Get to know the key spouses: 319th MS

  • Published
  • By Airman 1st Class Brandon Valle
  • 90th Missile Wing Public Affairs
Editor's note: This article is part of an ongoing series of articles that will introduce key spouses from the various squadrons within the 90th Missile Wing.

In a base focused on providing nuclear deterrence, the 90th Operations Group provides the manpower to accomplish the mission. Missileers spend much of their time out in the missile field, ready to respond at a moments' notice.

When missileers are on alert, it is important to have a support network back home to help families. The 319th Key Spouses ensure the families are in good hands.

"Even though members are not gone for very long, it does take a toll on families, especially children," said Niomi Briggs, 319th MS key spouse.

With some of the family members being out of contact anywhere from a day to five days at a time, the missileers leaving regularly can be challenging, Briggs said.

Briggs became a key spouse for the squadron in 2013 when the previous key spouse and her family moved stations. Ashleigh Street joined Briggs as a key spouse in 2014. The key spouses work together to create bonds between the other spouses.

"I enjoy seeing the friendships that we have created from the squadron spouse get-togethers," Street said. "We are a fairly small squadron, so it's easy to recognize other spouses and build strong relationships with them."

Both Street and Briggs joined the program as a way to connect with others who were in similar situations as they were. 

"As a shy, stay-at-home mom, I was looking for a good way to force myself to meet other spouses and to feel more connected to the squadron & the Air Force family," Street said.

Interacting and meeting with other spouses can help alleviate some stressors that come up while the spouse is away, she added.

The current key spouses each benefited from the key spouses program in the past, further increasing their dedication to the program now that they are in charge.

"I was helped by a key spouse back when I had just had a baby," Briggs said. "They set up a meal train for me and my family, giving me the chance to focus on the new baby and not having to worry about what to make for dinner."

With Warren being the first base for Street and her family, she said the key spouses helped her settle in.

"The key spouse before me made me feel really welcome when we arrived," she said. "She was my first friend here."

Though friendship and building a community between the spouses is a main focus, one of the hardest parts of the program is helping spouses when their other half is deployed.
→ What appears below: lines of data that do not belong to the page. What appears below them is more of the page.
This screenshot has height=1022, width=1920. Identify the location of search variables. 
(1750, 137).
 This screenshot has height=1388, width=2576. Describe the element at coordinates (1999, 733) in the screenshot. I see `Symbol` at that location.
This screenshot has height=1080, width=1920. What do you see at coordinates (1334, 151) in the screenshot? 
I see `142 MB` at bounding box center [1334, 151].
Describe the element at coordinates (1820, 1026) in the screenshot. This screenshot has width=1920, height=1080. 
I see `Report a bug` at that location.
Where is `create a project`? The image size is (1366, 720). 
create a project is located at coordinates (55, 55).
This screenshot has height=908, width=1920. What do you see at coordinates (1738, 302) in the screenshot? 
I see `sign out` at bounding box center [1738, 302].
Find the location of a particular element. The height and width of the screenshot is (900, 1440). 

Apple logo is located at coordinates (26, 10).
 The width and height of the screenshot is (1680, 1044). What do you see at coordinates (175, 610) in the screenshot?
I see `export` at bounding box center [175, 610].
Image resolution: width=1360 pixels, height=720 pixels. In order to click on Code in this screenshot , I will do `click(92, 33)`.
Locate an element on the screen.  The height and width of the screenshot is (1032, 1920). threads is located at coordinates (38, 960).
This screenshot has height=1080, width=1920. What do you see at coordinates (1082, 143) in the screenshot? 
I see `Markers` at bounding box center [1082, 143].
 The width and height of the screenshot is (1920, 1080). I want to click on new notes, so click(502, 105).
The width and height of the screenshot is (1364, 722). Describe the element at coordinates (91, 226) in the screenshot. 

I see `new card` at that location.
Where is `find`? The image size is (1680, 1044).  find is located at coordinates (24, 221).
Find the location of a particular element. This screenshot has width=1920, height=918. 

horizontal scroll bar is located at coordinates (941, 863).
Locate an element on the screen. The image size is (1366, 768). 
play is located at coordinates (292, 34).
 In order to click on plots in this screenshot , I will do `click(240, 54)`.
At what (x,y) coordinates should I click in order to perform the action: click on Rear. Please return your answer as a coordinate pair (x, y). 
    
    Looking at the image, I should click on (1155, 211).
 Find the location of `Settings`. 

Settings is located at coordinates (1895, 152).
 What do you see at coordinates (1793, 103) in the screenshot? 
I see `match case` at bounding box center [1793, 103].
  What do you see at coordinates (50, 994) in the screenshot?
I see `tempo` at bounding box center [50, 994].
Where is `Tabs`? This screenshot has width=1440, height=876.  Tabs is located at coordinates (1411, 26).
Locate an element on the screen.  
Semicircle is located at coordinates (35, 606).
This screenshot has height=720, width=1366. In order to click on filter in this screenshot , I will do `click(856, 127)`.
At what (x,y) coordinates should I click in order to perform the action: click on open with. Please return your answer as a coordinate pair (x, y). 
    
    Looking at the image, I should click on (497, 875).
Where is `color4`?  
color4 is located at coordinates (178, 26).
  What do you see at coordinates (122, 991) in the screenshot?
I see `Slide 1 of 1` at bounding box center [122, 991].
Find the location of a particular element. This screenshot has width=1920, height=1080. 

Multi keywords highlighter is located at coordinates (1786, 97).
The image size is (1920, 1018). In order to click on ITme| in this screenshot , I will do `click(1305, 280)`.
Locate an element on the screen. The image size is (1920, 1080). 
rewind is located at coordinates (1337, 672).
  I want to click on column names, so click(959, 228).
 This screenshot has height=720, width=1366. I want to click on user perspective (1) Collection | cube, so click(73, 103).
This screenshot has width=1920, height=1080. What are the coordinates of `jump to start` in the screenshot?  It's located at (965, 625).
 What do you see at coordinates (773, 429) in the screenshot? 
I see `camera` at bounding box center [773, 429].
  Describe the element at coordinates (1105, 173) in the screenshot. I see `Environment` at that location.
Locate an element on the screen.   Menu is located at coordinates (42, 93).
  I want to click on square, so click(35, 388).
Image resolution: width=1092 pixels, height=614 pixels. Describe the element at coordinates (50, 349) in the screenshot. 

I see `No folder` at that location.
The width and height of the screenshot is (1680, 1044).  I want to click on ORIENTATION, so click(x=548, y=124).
Both Briggs and Street ensure that the other spouses know they aren't alone.

"My most treasured moments as a key spouse has been letting other spouses and families know that they aren't alone and they will always have somewhere to turn when they need help," Briggs said. "We want everyone to know that we are here, even if it is just to talk."

Together, Briggs and Street are working with other key spouses in the 90th OG to set up activities and socials with all the spouses of the group as a way to meet new spouses and to get to know each other better.